SET TASK: Quote the pull request description word for word, starting at the words "Special notes for" and ending after the words "ITs using curl.".

SELECTION:
▼
IQSS / dataverse

Open source research data repository software
http://dataverse.org
Other
882 stars 494 forks source link

Handle unregistered users in BearerTokenAuthMechanism and implement user registration mechanism #10972

Open GPortas opened 3 weeks ago

GPortas commented 3 weeks ago

What this PR does / why we need it:

This PR includes a mechanism for registering new users in Dataverse through a Bearer Token.

BearerTokenAuthMechanism

The Bearer Token authentication functionality (available through feature flag) has been extended to properly handle cases where BearerTokenAuthMechanism successfully validates the token but cannot identify any Dataverse user because there is no account associated with the token. See the current development version of BearerTokenAuthMechanism. (https://github.com/IQSS/dataverse/blob/develop/src/main/java/edu/harvard/iq/dataverse/api/auth/BearerTokenAuthMechanism.java#L58).

The BearerTokenAuthMechanism has been extended to return a meaningful error in the scenario described above. Specifically, the calling user would receive a 403 error, indicating that the token is validated but the user is not registered in Dataverse.

Additionally, the entire BearerTokenAuthMechanism class has been refactored, moving authentication and token verification logic to AuthService, since this logic is also utilized by the new user registration functionality included in this PR, and it also results in a simpler version of BearerTokenAuthMechanism, more testable and with more limited responsability.

User registration endpoint

The new endpoint takes the bearer token and a UserDTO object with the required properties to create a user account in Dataverse. It only works if the bearer token feature flag is enabled. A RegisterOidcUserCommand handles the validation of the bearer token and user data, and the account creation process. It can return various errors, including a new InvalidFieldsCommandException, which lists any validation errors in the UserDTO. This exception is now handled by AbstractApiBean like other command exceptions and can be used for future purposes.

Which issue(s) this PR closes:

Special notes for your reviewer:

Suggestions on how to test this:

Visual inspection of the API integration tests. Overall, this PR is extensively tested with unit and integration tests, but it is in the ITs where we can see how the endpoint calls work and the different responses that can be obtained.

We can also run this branch locally and reproduce the same calls made in the ITs using curl.

Does this PR introduce a user interface change? If mockups are available, please link/include them here:

No

Is there a release notes update needed for this change?:

Yes, attached.
▲
(Dataset records)
▼
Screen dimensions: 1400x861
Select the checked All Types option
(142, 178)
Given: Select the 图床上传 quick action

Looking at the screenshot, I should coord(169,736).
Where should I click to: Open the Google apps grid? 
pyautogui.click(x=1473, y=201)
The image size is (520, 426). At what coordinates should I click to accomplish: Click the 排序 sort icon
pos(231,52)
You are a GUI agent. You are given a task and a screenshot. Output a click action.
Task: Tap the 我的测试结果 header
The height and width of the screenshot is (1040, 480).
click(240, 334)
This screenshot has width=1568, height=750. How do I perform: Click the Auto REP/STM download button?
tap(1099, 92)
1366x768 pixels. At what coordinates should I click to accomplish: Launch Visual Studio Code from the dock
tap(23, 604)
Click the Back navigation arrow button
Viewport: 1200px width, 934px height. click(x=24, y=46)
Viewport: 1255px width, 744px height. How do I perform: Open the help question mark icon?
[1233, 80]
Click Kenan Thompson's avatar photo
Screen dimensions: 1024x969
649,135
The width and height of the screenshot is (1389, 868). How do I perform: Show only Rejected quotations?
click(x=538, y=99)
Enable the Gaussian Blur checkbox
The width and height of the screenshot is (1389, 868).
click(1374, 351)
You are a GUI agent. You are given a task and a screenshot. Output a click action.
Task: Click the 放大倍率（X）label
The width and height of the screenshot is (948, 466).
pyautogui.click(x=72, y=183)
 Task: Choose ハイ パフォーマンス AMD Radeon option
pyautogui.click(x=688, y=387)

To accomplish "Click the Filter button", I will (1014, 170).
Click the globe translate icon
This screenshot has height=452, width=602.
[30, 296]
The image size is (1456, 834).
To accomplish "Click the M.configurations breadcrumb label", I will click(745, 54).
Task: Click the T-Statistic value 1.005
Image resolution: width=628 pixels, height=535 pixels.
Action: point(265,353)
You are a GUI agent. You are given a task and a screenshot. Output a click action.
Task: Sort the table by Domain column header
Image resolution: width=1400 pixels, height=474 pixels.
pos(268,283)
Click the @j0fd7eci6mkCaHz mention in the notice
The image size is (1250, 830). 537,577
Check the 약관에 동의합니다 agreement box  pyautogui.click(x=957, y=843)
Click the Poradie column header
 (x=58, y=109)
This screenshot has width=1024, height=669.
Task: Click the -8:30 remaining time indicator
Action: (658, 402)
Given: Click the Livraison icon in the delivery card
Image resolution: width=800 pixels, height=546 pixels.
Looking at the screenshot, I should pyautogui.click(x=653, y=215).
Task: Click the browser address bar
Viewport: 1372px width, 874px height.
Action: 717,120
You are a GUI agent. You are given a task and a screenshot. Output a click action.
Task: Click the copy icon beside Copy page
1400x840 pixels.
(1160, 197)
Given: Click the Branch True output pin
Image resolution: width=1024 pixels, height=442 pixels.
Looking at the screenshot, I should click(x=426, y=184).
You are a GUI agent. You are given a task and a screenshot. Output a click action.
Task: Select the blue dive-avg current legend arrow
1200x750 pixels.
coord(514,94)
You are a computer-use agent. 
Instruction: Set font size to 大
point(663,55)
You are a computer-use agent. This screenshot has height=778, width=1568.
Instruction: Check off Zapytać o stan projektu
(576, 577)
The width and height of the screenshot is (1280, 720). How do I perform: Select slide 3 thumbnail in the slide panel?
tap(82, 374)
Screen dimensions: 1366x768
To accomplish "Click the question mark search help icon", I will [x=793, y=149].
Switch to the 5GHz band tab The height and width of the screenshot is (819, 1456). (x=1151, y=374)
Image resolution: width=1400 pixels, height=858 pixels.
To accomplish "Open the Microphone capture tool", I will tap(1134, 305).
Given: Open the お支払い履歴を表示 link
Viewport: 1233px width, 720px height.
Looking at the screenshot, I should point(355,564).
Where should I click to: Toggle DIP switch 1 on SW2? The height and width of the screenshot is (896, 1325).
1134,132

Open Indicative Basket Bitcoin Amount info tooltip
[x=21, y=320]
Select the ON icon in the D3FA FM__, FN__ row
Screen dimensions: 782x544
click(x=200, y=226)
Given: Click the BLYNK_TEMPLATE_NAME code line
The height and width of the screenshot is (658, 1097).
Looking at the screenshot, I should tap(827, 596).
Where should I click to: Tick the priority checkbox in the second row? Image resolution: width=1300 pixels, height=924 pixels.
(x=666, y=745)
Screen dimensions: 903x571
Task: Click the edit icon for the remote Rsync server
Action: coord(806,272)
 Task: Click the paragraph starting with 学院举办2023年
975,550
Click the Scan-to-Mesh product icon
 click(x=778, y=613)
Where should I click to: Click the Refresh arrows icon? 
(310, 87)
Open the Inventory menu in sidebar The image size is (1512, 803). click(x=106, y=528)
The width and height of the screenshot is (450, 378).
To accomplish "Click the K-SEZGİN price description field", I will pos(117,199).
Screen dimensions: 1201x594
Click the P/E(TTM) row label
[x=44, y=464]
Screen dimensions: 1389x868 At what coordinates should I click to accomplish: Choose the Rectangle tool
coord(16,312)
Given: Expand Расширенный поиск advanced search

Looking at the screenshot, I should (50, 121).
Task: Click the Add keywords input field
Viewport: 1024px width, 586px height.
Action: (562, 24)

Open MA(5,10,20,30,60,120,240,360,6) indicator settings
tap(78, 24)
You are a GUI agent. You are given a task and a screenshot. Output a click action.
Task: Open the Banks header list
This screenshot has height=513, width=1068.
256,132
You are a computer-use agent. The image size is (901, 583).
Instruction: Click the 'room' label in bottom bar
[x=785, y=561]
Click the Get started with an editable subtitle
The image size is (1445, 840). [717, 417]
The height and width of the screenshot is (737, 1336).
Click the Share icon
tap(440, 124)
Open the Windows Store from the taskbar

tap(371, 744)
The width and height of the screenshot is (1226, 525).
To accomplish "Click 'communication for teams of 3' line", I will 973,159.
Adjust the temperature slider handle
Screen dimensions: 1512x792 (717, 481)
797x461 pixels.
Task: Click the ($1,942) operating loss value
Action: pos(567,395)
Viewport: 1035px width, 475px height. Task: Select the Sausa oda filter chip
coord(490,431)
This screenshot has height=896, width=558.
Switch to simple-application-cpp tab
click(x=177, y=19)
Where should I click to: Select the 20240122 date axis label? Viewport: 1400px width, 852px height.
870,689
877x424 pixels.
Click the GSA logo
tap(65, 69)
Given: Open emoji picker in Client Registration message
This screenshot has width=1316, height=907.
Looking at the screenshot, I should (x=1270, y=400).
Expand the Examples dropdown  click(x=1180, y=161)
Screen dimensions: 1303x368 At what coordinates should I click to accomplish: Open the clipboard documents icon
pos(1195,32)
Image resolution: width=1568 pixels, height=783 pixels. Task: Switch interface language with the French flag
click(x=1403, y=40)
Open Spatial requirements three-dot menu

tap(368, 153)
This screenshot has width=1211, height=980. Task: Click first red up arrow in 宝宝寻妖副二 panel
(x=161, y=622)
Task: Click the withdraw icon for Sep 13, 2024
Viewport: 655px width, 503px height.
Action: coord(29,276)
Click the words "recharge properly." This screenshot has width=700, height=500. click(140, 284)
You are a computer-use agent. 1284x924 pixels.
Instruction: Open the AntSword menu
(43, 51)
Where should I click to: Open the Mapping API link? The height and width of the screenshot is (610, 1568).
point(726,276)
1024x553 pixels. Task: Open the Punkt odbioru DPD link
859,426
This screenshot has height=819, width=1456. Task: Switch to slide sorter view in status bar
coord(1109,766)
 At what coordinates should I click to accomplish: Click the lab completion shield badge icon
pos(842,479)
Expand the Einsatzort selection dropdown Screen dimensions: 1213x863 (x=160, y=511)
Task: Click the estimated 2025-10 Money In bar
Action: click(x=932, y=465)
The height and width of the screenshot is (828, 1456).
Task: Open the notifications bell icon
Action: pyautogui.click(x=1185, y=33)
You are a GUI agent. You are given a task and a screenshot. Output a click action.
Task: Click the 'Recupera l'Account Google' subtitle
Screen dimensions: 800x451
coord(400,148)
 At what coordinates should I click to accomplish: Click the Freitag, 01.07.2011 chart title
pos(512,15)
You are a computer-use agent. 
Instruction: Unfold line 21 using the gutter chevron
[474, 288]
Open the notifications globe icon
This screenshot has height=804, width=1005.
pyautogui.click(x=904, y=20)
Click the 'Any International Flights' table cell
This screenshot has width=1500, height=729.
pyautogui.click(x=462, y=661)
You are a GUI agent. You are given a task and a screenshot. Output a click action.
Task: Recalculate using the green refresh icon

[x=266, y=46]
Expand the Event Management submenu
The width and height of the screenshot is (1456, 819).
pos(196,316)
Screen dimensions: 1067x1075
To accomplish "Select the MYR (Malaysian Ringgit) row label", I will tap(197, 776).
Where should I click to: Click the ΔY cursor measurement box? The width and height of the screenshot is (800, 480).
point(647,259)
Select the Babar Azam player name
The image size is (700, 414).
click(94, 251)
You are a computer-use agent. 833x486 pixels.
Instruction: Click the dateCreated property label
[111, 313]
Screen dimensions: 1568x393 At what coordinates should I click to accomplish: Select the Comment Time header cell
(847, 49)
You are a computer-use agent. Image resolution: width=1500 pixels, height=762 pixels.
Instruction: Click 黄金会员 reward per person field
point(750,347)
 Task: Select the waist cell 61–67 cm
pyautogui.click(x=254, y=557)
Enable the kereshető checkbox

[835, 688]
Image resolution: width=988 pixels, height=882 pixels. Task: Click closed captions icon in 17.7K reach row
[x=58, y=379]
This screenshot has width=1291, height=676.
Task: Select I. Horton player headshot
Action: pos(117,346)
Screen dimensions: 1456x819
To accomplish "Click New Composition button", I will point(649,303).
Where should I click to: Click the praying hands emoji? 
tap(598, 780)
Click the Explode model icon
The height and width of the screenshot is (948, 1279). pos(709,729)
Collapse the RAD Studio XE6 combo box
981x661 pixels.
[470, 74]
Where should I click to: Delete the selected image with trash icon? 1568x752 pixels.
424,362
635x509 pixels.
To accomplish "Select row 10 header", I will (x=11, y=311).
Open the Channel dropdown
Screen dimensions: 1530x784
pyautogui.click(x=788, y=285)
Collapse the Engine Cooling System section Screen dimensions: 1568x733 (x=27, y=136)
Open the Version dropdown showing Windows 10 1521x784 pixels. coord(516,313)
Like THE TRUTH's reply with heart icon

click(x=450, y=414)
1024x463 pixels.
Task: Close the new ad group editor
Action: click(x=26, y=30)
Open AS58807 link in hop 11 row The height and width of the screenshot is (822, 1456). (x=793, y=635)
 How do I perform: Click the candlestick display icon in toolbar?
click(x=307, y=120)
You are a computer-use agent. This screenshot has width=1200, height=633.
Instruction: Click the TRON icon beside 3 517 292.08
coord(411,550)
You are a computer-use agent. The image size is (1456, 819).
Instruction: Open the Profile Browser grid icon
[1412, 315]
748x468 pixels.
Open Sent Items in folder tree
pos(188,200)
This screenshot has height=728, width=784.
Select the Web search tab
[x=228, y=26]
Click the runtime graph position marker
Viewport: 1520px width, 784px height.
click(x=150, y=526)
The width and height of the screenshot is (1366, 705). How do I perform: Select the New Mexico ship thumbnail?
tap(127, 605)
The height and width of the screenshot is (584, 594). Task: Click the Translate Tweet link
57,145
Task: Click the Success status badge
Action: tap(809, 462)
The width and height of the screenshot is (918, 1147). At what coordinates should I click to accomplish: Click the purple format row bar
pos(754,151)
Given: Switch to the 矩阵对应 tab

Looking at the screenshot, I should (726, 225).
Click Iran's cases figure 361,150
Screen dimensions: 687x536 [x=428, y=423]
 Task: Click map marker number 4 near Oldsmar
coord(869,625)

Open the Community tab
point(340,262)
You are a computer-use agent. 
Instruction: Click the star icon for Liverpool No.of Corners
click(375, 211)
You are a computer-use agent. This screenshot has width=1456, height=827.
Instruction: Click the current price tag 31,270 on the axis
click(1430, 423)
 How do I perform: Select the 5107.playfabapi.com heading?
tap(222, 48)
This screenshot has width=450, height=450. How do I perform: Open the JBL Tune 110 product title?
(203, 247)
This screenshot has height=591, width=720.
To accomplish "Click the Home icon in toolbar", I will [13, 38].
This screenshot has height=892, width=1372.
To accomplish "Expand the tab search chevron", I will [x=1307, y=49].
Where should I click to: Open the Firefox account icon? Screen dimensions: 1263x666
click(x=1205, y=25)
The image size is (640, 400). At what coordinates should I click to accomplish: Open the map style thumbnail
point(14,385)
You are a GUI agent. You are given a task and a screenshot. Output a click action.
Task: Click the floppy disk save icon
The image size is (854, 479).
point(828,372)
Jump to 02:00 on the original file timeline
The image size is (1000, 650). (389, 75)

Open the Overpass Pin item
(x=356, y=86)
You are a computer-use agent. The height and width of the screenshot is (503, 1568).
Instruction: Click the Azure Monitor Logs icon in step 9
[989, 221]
▲
RESPONSE:
Special notes for your reviewer:

Suggestions on how to test this:

Visual inspection of the API integration tests. Overall, this PR is extensively tested with unit and integration tests, but it is in the ITs where we can see how the endpoint calls work and the different responses that can be obtained.

We can also run this branch locally and reproduce the same calls made in the ITs using curl.